Les premiers mois de 2025 ont été particulièrement animés pour le secteur de l’immobilier professionnel. Dans le cas de Covivio, acteur majeur sur le marché européen, la hausse de +5,4% des revenus locatifs à fin mars 2025 souligne des moteurs de croissance variés : progression des loyers hôteliers, demande soutenue en bureaux, réversion locative élevée dans le résidentiel allemand et poursuite d’une politique d’investissement orientée vers la durabilité. L’objectif de cet article est de décrypter ces résultats et d’exposer, dans un langage accessible, les mécanismes financiers qui se cachent derrière ces performances.

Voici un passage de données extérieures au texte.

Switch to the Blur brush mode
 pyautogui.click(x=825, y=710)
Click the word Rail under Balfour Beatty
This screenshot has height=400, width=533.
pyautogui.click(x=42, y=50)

Aperçu global de la performance au premier trimestre 2025

La société Covivio, spécialisée dans la détention et la gestion d’actifs immobiliers (bureaux, hôtels, résidentiel), enregistre 162 M€ de revenus locatifs part du Groupe, soit 242 M€ à 100%. Ces montants représentent une croissance de +5,4% sur un an à périmètre courant. En parallèle, le taux d’occupation moyen du portefeuille grimpe à 97,3%, ce qui conforte la visibilité future des loyers. Selon l’entreprise, cette dynamique s’appuie sur trois piliers :

  • Des bureaux de plus en plus demandés, situés à 70% en centres-villes et 24% dans les principaux quartiers d’affaires, avec un taux d’occupation passant de 95,5% fin 2024 à 95,7% fin mars 2025.
  • L’hôtellerie, dont la reprise s’affirme grâce à la relance du tourisme, et l’optimisation de 10 hôtels en France et en Belgique par l’appel d’offres à de nouveaux opérateurs.
  • Le résidentiel allemand, où la rareté de l’offre alimente une hausse des loyers, avec un pic de réversion locative à +24% en moyenne sur les relocations.

Au-delà du simple constat, Covivio profite d’une rotation d’actifs (cession d’immeubles périphériques, arbitrages sélectifs) pour se recentrer sur des biens à forte valeur. Les fonds dégagés financent à la fois les nouveaux projets et la modernisation du patrimoine existant.

Le périmètre courant désigne l’évolution des revenus prenant en compte l’ensemble des acquisitions et cessions réalisées sur la période. Le périmètre constant, quant à lui, mesure la croissance en excluant l’effet de ces changements, afin d’évaluer la performance intrinsèque des actifs.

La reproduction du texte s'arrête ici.